NOT FOR PUBLICATION WITHOUT THE
APPROVAL OF THE APPELLATE DIVISION
This opinion shall not "constitute precedent or be binding upon any court ." Although it is posted on the
internet, this opinion is binding only on the parties in the case and its use in other cases is limited. R. 1:36-3.
SUPERIOR COURT OF NEW JERSEY
APPELLATE DIVISION
DOCKET NO. A-3716-19
STATE OF NEW JERSEY,
Plaintiff-Respondent,
v.
JEROME ANDERSON,
Defendant-Appellant.
________________________
Submitted November 4, 2021 – Decided November 17, 2021
Before Judges Haas and Mitterhoff.
On appeal from the Superior Court of New Jersey, Law
Division, Essex County, Indictment No. 14-06-1562.
Joseph E. Krakora, Public Defender, attorney for
appellant (Kisha M. Hebbon, Designated Counsel, on
the brief).
Theodore Stephens II, Acting Essex County Prosecutor,
attorney for respondent (Caroline C. Galda, Special
Deputy Attorney General/Acting Assistant Prosecutor,
of counsel and on the brief).
PER CURIAM
Defendant Jerome Anderson appeals from the January 10, 2020 Law
Division order denying his petition for post-conviction relief (PCR) without an
evidentiary hearing.

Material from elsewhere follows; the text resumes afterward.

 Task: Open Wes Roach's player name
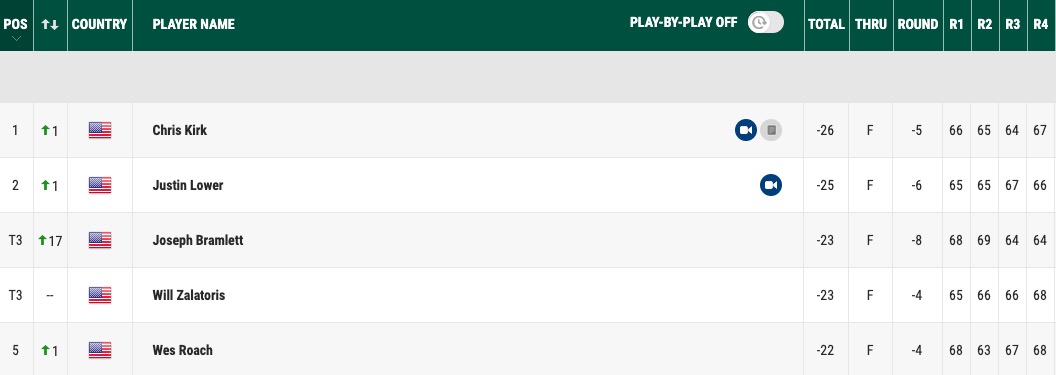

We affirm.
In June 2014, an Essex County grand jury charged defendant in a nine-
count indictment with first-degree conspiracy to commit murder, N.J.S.A. 2C:5-
2 and N.J.S.A. 2C:11-3(a)(1) (count one); first-degree murder, N.J.S.A. 2C:11-
3(a)(1) (count two); second-degree unlawful possession of a weapon, N.J.S.A.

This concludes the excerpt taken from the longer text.